Dr. Wineinger believes meaningful use may actually help propel optometrists further into the mainstream medical arena. “Some patients see their optometrist more than their primary care physician,” he says. “If we are recording their vital signs, meaningful use may improve patient care, in a roundabout way, because those patients are touching base with us more frequently than their primary care physician, which allows us more education with the patient to improve their overall health.”

And for Dr. Driscoll, who plans to go “live” with meaningful use this month, the process is getting easier. “I’ve had EHR since summer 2000, and now I’m finally going to be reimbursed for it, or at least partially,” he says. “I think meaningful use has made our practice better. One of the key provisions of meaningful use that enhances our patient care, for instance, is that we can set up a rule that if a patient’s [intraocular] pressure is greater than 20, a window pops us asking if I want to order any glaucoma testing. Overall, meaningful use has improved the quality of care.



Pitfalls to Avoid

Attaining meaningful use can pose challenges. Doctors who have gone through it recommend avoiding the following pitfalls:
  1. Don’t ignore your staff: “I think the biggest pitfall to avoid is to make sure you involve your staff in your goals and ideas of moving to an EHR,” Dr. Henry says. “Get their input because it will affect everything they do as well as what you do each day. Just be sure not to drop a bombshell on them by announcing without their knowledge that you will be starting an EHR next week!”  
  2. Insufficient hardware. You need a powerful dedicated server, large network capacity, additional workstations, high-speed scanners and a fast internet connection, Dr. Gailmard says.

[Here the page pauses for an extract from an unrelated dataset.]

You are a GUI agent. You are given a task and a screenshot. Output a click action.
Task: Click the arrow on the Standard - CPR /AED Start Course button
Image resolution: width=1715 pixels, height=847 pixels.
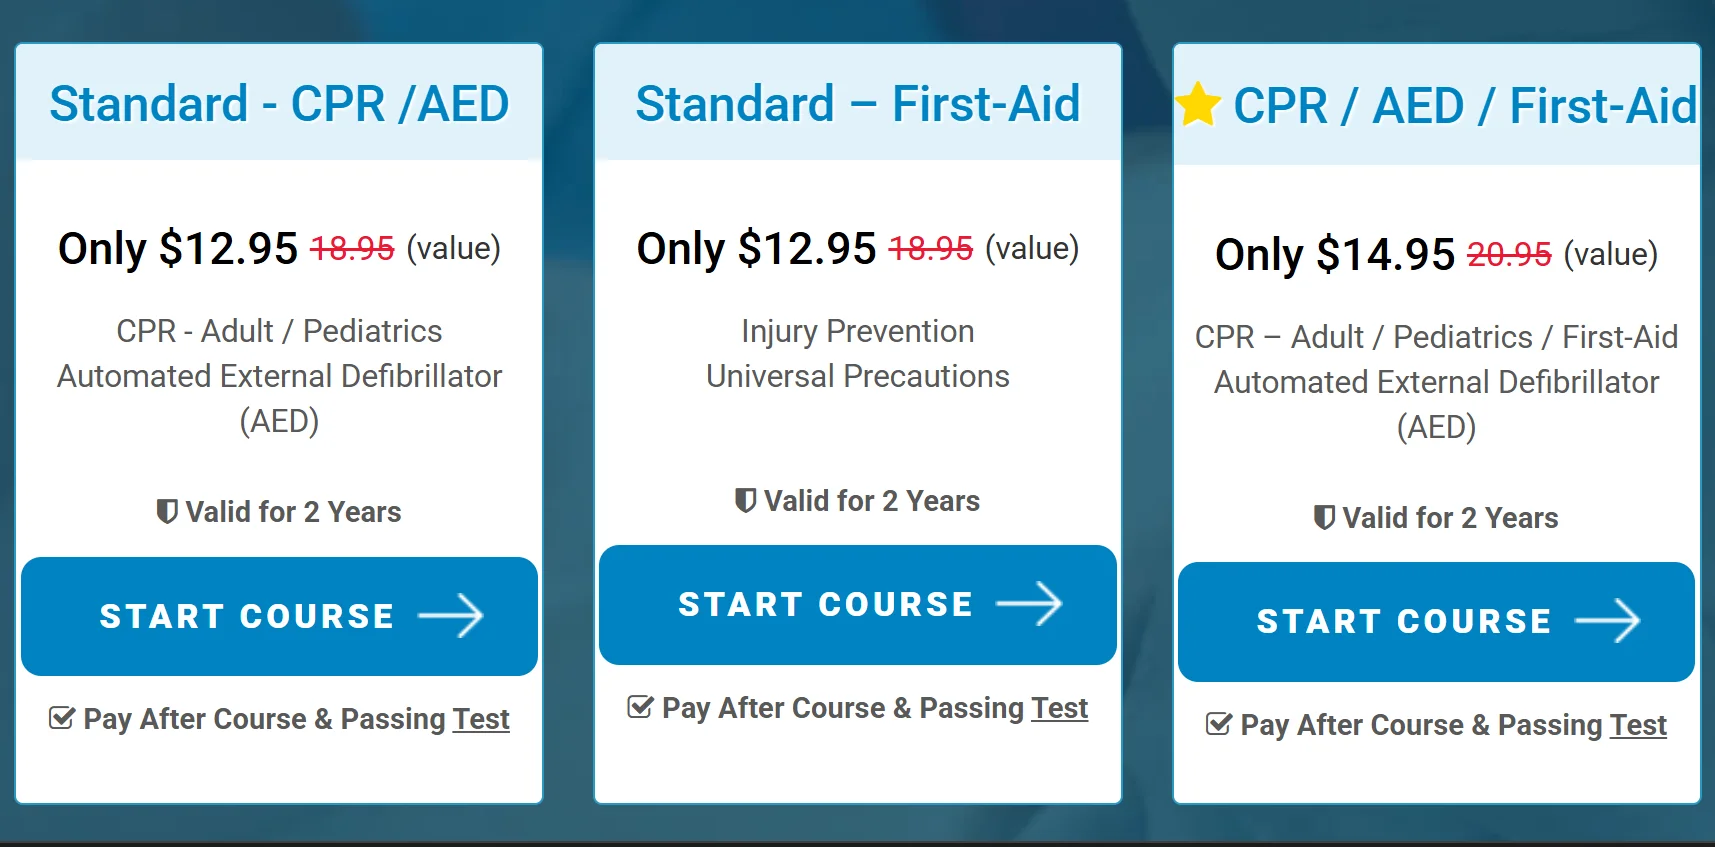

         Dr. Henry also suggests optometrists should use the exact hardware their software vendor recommends, be sure it is networking properly and hire IT help when needed so you don’t have problems with the software that really stem from hardware problems.   

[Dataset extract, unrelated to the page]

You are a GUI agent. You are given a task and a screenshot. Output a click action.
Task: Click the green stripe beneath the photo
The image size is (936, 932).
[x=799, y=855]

  3. Not allowing time to practice and train. Allow enough time to set up the software before going live, and be sure you allow for adequate or proper training prior to doing so, Dr. Henry says.

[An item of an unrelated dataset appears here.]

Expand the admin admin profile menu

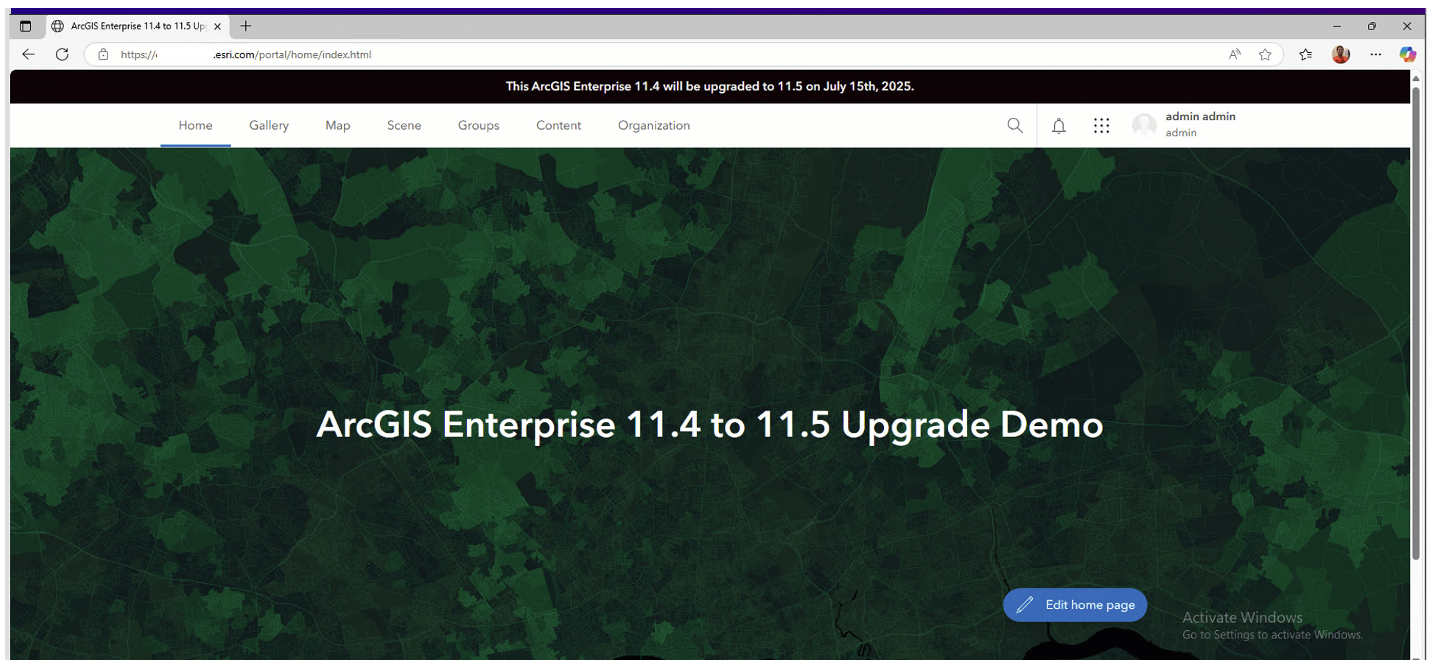tap(1199, 124)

         Adds Dr. Driscoll: Make sure you practice and get the kinks out before you start your 90-day reporting period. Once the patient is gone, you can’t ask about their smoking history.
  4. Spending more time with the computer than with the patient.  Consider incorporating scribes in the exam room to take over the data entry, Dr. Gailmard suggests.
  5. Not updating information on the national providers database. Be sure all the doctors in your practice have up-to-date information about where they practice in the national providers database. “My associate’s information wasn’t current, and she was registered at a former practice where she had previously worked,” Dr. Driscoll says. “If we hadn’t updated the information, her former practice would have received credit for meaningful use instead of us.”
  6. Being afraid of exclusions. “With meaningful use, an exclusion isn’t a bad thing,” says Dr. Wineinger. If you understand which meaningful use objectives don’t pertain to you, you don’t have to spend a lot of time figuring out how to set them up in your software. “One example of an exclusion for optometrists is immunizations. I can’t imagine a lot of optometrists in America do immunizations, but there is a meaningful use measure for recording that,” he says. “You can exclude yourself from that objective and then you don’t have to worry about that in your software.”
  7. Rushing to be sure you meet deadlines. It’s important to understand and expect to run behind schedule at first, expect technical difficulties, expect something won’t work exactly as planned and understand there will be tension and anxiety, Dr. Henry says.  “But also realize that patients will be extremely impressed and very understanding as you move forward with new technology.”
  8. Launching EHR and meaningful use simultaneously. Don’t try to do too much at once. “Coming from the viewpoint of a doctor who has used EHR for the past six or seven years, I would work on installing and getting the EHR going first and get used to the system. Then educate yourself on meaningful use,” Dr. Wineinger says. “Don’t get lost in meaningful use if you are a new user.”